Deadlock is a complex and serious problem in concurrent systems where processes compete for exclusive access to a finite set of resources. Understanding the four necessary conditions—Mutual Exclusion, Hold and Wait, No Preemption, and Circular Wait—is fundamental to comprehending how deadlocks arise and how they can be handled.

Strategies for dealing with deadlocks range from prevention (designing the system so deadlocks are impossible), to avoidance (making judicious resource allocation decisions to sidestep deadlocks), to detection and recovery (letting deadlocks happen and then fixing them). Each strategy has its own trade-offs in terms of system overhead, resource utilization, and implementation complexity.

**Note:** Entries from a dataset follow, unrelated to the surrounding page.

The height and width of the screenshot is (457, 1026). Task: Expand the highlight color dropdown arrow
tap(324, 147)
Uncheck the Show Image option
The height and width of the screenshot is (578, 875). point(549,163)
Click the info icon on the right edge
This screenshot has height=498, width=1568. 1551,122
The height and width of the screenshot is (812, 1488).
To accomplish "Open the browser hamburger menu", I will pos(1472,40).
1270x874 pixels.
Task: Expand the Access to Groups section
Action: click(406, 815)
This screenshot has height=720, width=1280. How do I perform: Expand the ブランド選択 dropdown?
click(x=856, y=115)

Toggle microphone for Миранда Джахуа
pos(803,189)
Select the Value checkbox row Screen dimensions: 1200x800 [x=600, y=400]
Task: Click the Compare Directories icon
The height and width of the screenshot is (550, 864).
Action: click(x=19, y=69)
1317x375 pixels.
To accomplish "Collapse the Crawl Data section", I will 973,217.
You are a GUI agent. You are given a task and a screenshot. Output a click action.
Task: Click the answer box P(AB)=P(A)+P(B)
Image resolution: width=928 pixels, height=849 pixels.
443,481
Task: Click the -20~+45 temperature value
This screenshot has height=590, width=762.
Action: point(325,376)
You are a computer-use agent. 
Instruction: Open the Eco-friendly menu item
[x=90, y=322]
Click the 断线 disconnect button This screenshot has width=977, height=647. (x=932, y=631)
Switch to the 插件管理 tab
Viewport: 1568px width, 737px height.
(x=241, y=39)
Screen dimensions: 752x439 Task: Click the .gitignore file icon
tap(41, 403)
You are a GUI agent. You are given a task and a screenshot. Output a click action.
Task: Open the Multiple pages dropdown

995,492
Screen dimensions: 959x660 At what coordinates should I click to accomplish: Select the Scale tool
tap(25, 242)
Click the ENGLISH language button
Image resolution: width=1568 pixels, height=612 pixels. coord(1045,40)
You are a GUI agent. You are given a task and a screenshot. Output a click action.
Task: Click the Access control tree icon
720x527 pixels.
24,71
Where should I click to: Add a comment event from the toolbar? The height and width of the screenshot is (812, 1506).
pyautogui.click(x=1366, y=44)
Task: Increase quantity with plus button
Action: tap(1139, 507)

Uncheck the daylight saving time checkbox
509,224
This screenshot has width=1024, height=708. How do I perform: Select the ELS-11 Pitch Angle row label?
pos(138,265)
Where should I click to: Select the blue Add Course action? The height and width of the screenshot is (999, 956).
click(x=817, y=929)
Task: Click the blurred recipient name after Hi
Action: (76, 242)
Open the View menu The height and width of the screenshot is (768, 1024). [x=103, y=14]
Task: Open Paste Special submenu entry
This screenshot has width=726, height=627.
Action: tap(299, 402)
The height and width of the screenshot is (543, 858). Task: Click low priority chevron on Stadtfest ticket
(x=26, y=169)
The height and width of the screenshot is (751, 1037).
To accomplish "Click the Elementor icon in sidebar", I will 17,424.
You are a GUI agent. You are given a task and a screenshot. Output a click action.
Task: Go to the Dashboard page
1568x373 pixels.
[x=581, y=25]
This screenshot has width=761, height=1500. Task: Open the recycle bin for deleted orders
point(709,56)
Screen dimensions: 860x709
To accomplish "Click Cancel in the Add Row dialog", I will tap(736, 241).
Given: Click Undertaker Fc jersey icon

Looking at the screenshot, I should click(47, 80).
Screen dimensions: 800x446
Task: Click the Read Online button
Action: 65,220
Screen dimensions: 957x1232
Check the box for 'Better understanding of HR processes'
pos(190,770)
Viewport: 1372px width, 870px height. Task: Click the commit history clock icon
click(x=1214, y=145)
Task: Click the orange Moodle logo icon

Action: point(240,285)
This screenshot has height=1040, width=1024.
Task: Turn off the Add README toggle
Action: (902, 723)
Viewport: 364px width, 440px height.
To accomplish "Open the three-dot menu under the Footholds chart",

  • Prevention can be too restrictive, leading to underutilized resources or developer inconvenience.
  • Avoidance, exemplified by the Banker's Algorithm, requires prior knowledge of maximum resource needs, which isn't always available, and can be computationally intensive.
  • Detection and Recovery adds runtime overhead for detection and can be disruptive when recovery actions like process termination or resource preemption are invoked.
  • Many general-purpose operating systems opt to ignore the problem for most user applications, assuming deadlocks are rare enough that the cost of sophisticated handling outweighs the benefits. However, for critical systems or database environments, robust deadlock handling is essential.

A thorough grasp of these concepts allows system designers and programmers to build more robust and reliable concurrent applications, minimizing the risks and impacts of deadlocks.